Are you a huge James Kirk fan? Then don't read this review. We are not the same.
I originally opened this novel feeling cautiously optimistic. Kirk is my least favourite character of the original crew - I adore Spock, Uhura, and Chekov and I like Scotty, McCoy, and Sulu, while Kirk falls somewhere below Janice Rand and Kevin Riley - but I'd read a few earlier novels that focused on Kirk yet surprised me and that I even quite enjoyed. In addition, this is penned by Diane Carey, a giant of Star Trek and a truly talented writer, so I figured it had an even chance of being delightful despite the subject.
Then I read the 4-page introduction to the novel. My enthusiasm absolutely plummeted. Starting a Star Trek novel by waxing philosophical on how great Civil War generals were? Yyyyyyikes.
Then the actual novel started and I thought... oh, no. Oh, dear. The first 200 pages are basically just a snotty, spoiled, sullen 16 year old being a typical dreary teenager - but in space - and I can't remember having been so bored and disconnected reading a Star Trek novel in a while.
Let me be clear - the quality of the writing itself is top tier. A different story, a different plot, I could easily have been hooked by the lyrical and descriptive qualities of the prose.

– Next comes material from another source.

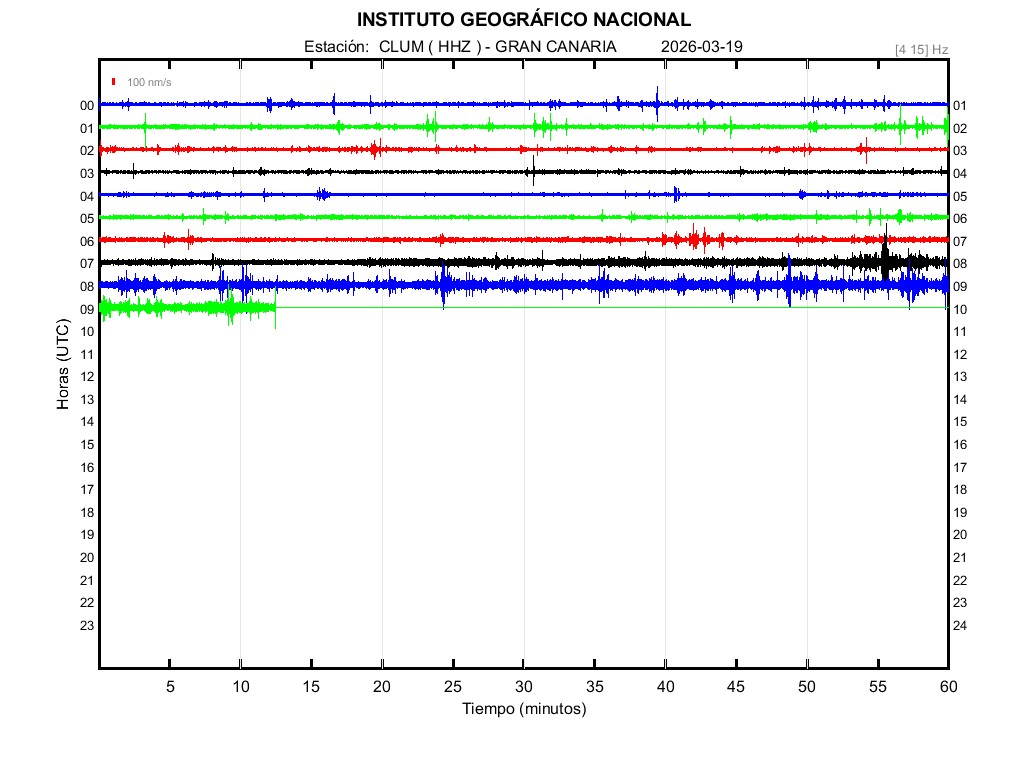1024x768 pixels.
Task: Click the 45-minute tick label on time axis
Action: [x=735, y=687]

But the majority of this story was so incredibly
boring
I could barely convince my eyes to move to the next line.
I just don't care that a deeply unlikeable 16 year old eventually learned a lesson, taking a 400-page novel to do it, and an equally unlikeable 19 year old took the same 400 page novel to never learn, grow, or change. I just. Don't. Care.
The novel started with the conceit that it would help us understand how Kirk got to be so great. I don't feel that I learned that at all. If anything, Kirk has become an even blander, even more boring, white-bread character to me than he already was. The little asides into the colonizer POV, about how great the U.S. pioneers were without a single mention of the massive genocide of the peoples who were already there and fully cognizant of the land they were "discovering" added bursts of cringe to a consistently mind-numbingly boring story.
If you are a big Kirk fan, you might adore every page of this book. If you know a disrespectful, egotistical teen who likes Star Trek and you think seeing themselves in this story might turn them around, then maybe it's worth a try. But me? I genuinely wish I'd had the strength to DNF this one, because I didn't gain a darn thing from it but a few unintentional naps.